ÉNONCÉ DE L'EXERCICE
Recopiez mot pour mot le passage de l'entretien sur la fédération européenne qui va de « Texte intégral » à « ce projet ? », ces mots compris.

━━━━━ TEXTE ━━━━━

Texte intégral
Q - Le Chancelier allemand soutient et appuie le projet de fédération européenne de son ministre des Affaires étrangères. Comment la France accueille-t-elle ce projet ?
R - Avec beaucoup d'intérêt. C'est une contribution importante. Ce n'est pas la première sur ce thème. Aujourd'hui, nous nous posons une question. Nous sommes en train d'élargir l'Europe. Elle va passer de 15 Etats membres, très homogènes, à une trentaine plus hétérogènes, en s'ouvrant aux pays d'Europe centrale et orientale. Et la question est : "Vers où va-t-on ?", "Quelle est la finalité de cette Europe nouvelle ?", "Comment cela fonctionne-t-il ?" Ce n'est pas une mince question. Il s'agit de l'avenir de l'Europe. Aujourd'hui, il y a eu plusieurs propositions. Il y a eu celle de Jacques Delors, qui proposait une fédération d'Etats-nations. Il y avait eu, dans les années 1990, celle de parlementaires de la CDU qui proposaient un noyau dur. L'idée est toujours un peu la même : comment faire en sorte qu'à 30, on ait à la fois un espace commun, et, en même temps, que quelques-uns puissent avancer plus vite que les autres ? La réponse de Joschka Fischer c'est la fédération. On peut discuter sur le point d'arrivée, mais en attendant c'est un texte très intéressant qui a le mérite d'ouvrir cette grande question.
Q - Il fixe justement le point d'arrivée, en disant "fédération avec une constitution" qui fixera, de façon claire, précise et, de manière à ce que chacun s'y retrouve, la répartition des pouvoirs entre l'Europe et les Etats-nations.
R - Avant de parler du point d'arrivée, je préférerais parler du cheminement, qui est intéressant. Il dit que nous devons, en premier, commencer par réussir la Conférence intergouvernementale sous la présidence française. Je crois que c'est très important, car l'enjeu est que l'Europe continue à fonctionner. Sinon, elle est absolument en crise. Il dit, en deuxième lieu, qu'il faut accentuer la flexibilité au sein de l'Europe. C'est ce que l'on appelle les coopérations renforcées entre quelques pays qui peuvent aller de l'avant. Troisièmement, c'est important aussi et c'est un peu nouveau sous la plume d'un Allemand, il insiste sur le rôle des Etats-nations. Je crois que, notamment pour un Français ou un Anglais, c'est quelque chose qui est rassurant. Le cheminement, la méthode vont plutôt dans le bon sens. Ensuite, ayons le débat sur la fédération. Personnellement, je m'interroge, non pas tant sur les finalités elles-mêmes que sur l'appétit que vont manifester nos grands partenaires - les Espagnols, les Italiens, les Belges et les Luxembourgeois, et je ne parle pas des Britanniques - pour un système fédéral qui suppose effectivement d'avoir un gouvernement unique, une Commission qui existe déjà, et un Parlement européen unique. Je crois que cela se fera peut-être, mais petit-à-petit. Là-dessus, je suis assez fidèle à la méthode des pères fondateurs de l'Europe, la méthode Monnet, qui est une méthode pragmatique, qui suppose qu'on avance pas-à-pas dans ces matières. Mais le premier pas est celui qui compte.

━━━━━ JEU DE DONNÉES ━━━━━

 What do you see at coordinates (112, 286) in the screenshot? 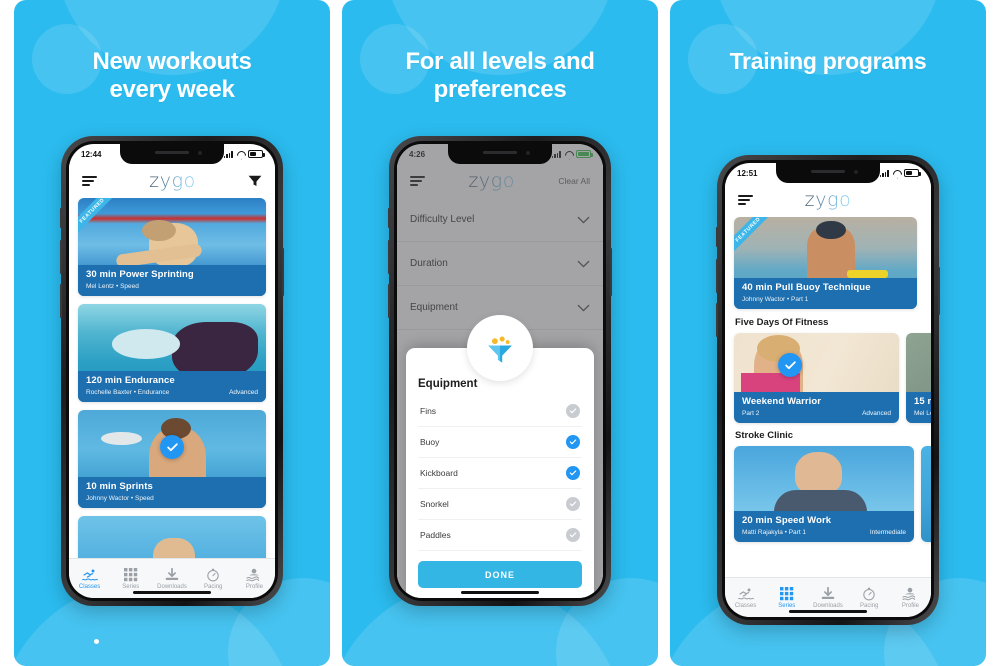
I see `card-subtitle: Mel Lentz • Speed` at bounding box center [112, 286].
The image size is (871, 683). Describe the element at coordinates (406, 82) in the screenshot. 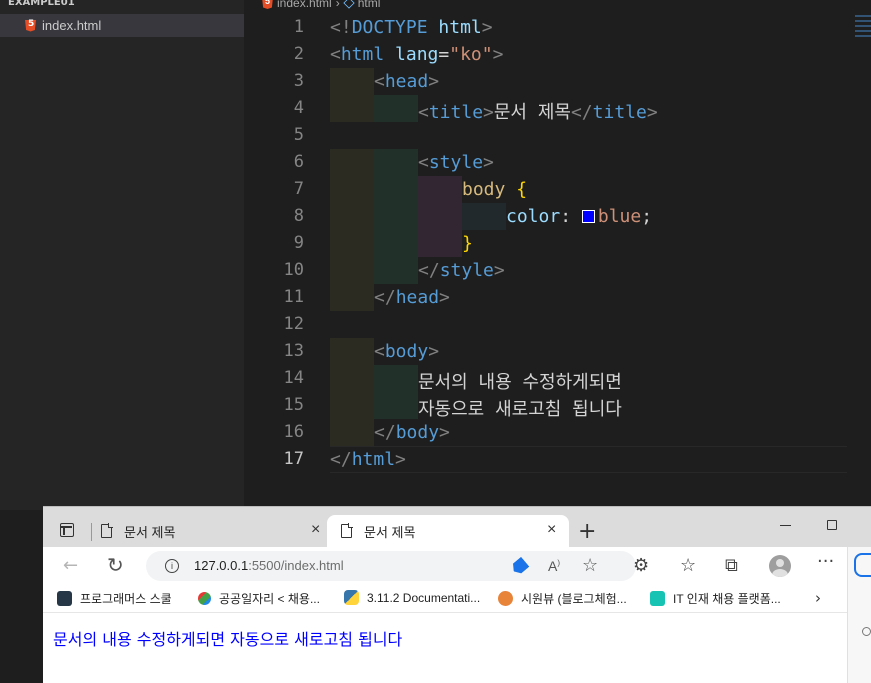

━━━━━
━━━━━ JEU DE DONNÉES ━━━━━

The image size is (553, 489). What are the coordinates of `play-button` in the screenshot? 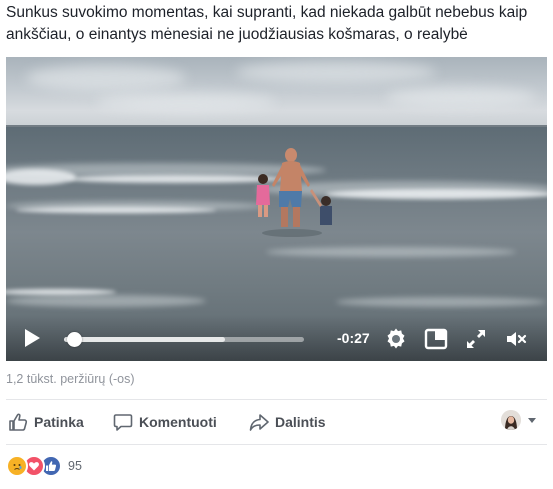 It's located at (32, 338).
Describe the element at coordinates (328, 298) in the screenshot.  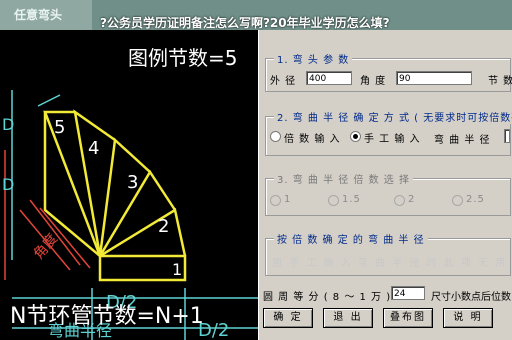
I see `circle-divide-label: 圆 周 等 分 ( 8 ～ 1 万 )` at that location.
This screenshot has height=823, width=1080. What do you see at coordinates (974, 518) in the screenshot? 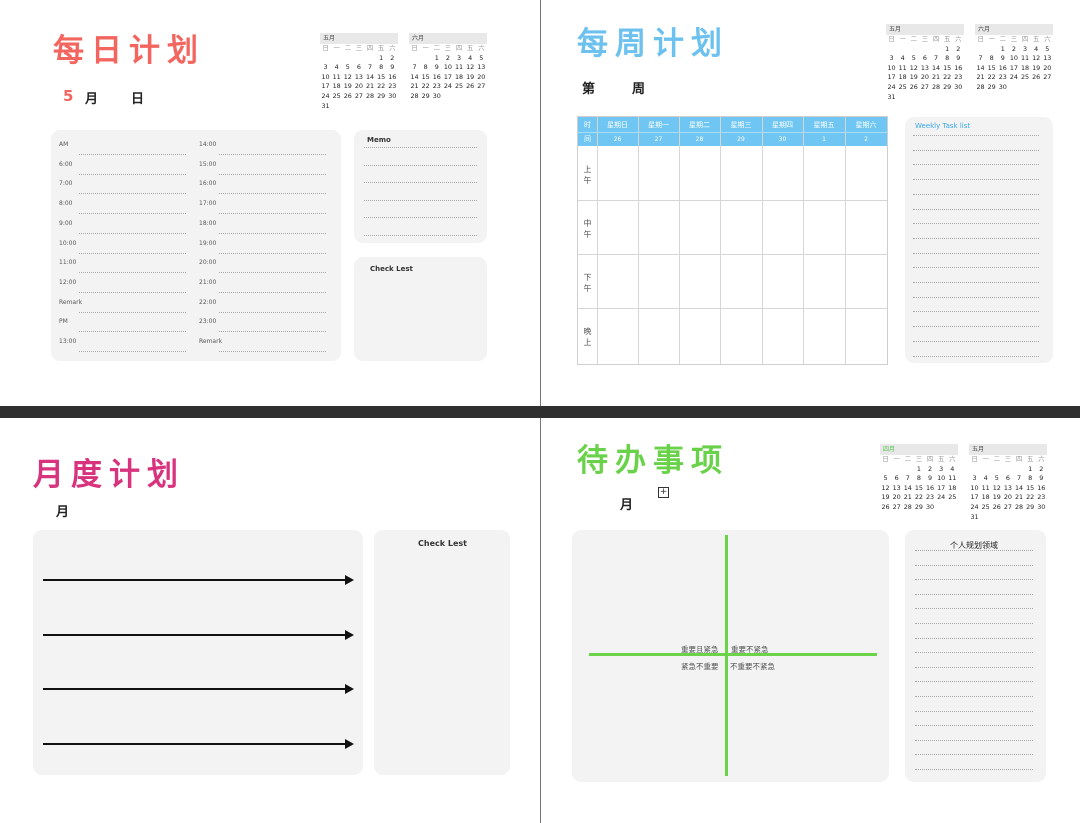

━━━━━

VOTRE SOLUTION
Texte intégral
Q - Le Chancelier allemand soutient et appuie le projet de fédération européenne de son ministre des Affaires étrangères. Comment la France accueille-t-elle ce projet ?